🤖 AI Summary
Existing research lacks systematic, multidimensional evaluation of small language models (SLMs) in terms of both performance and environmental impact. To address this gap, we introduce SLM-Bench—the first comprehensive benchmark specifically designed for SLMs—assessing accuracy, computational efficiency, and sustainability across 15 models on nine NLP tasks under unified hardware conditions.

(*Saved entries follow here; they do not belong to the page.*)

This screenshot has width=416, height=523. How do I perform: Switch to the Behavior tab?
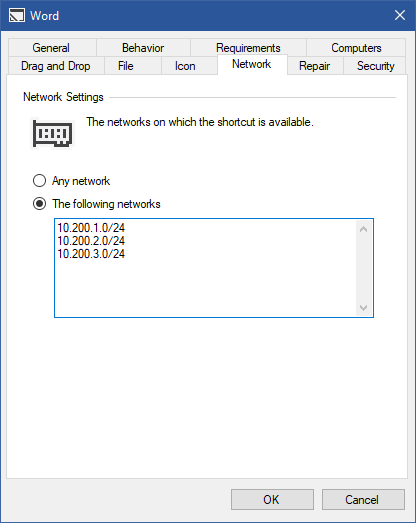143,48
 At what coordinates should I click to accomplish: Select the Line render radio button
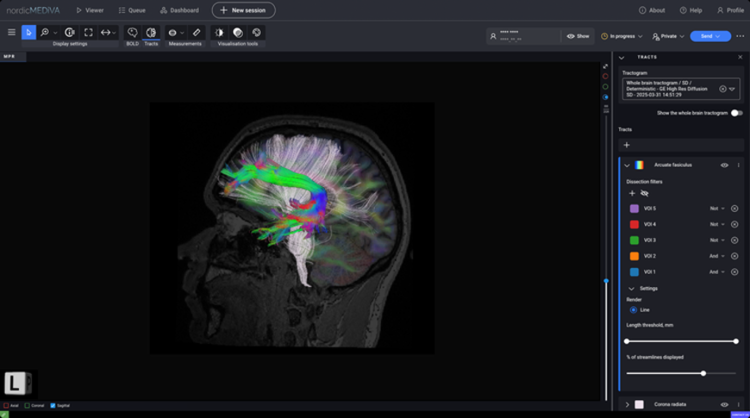(x=633, y=310)
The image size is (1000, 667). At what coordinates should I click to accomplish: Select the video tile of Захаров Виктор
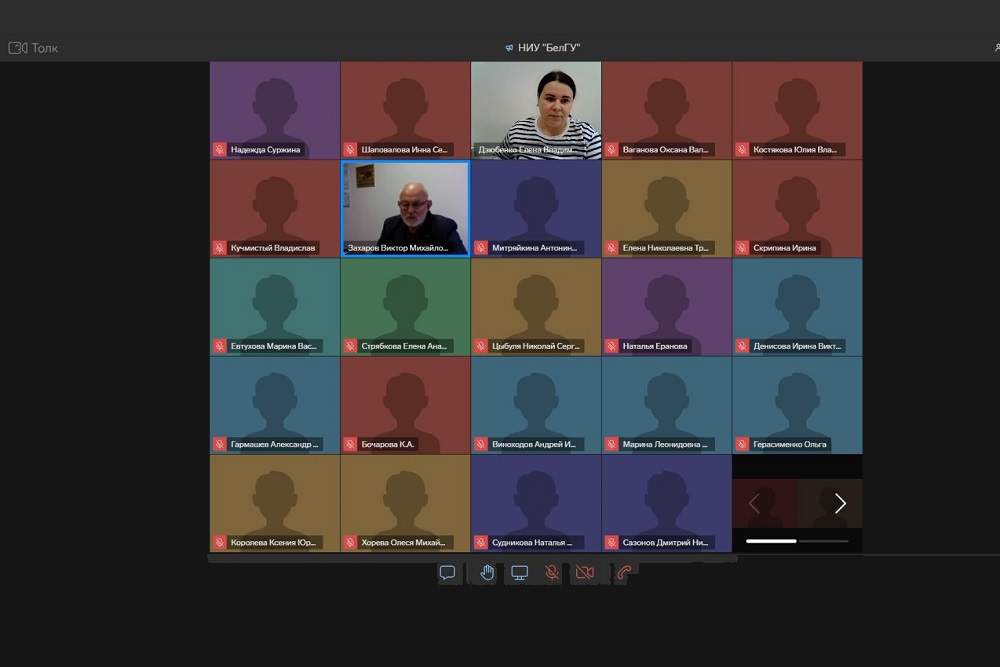pyautogui.click(x=405, y=203)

The benchmark incorporates 11 cross-dimensional quantitative metrics, drawing on 23 datasets spanning 14 domains and conducting controlled experiments across four hardware configurations. It establishes an open-source, fully reproducible evaluation pipeline. Crucially, SLM-Bench enables the first empirical analysis of the accuracy–energy trade-off in SLMs, identifying several high-energy-efficiency models. This work provides a standardized, evidence-based evaluation framework to advance green AI research and practice. (138 words)
📝 Abstract
Small Language Models (SLMs) offer computational efficiency and accessibility, yet a systematic evaluation of their performance and environmental impact remains lacking. We introduce SLM-Bench, the first benchmark specifically designed to assess SLMs across multiple dimensions, including accuracy, computational efficiency, and sustainability metrics. SLM-Bench evaluates 15 SLMs on 9 NLP tasks using 23 datasets spanning 14 domains. The evaluation is conducted on 4 hardware configurations, providing a rigorous comparison of their effectiveness. Unlike prior benchmarks, SLM-Bench quantifies 11 metrics across correctness, computation, and consumption, enabling a holistic assessment of efficiency trade-offs. Our evaluation considers controlled hardware conditions, ensuring fair comparisons across models. We develop an open-source benchmarking pipeline with standardized evaluation protocols to facilitate reproducibility and further research. Our findings highlight the diverse trade-offs among SLMs, where some models excel in accuracy while others achieve superior energy efficiency. SLM-Bench sets a new standard for SLM evaluation, bridging the gap between resource efficiency and real-world applicability.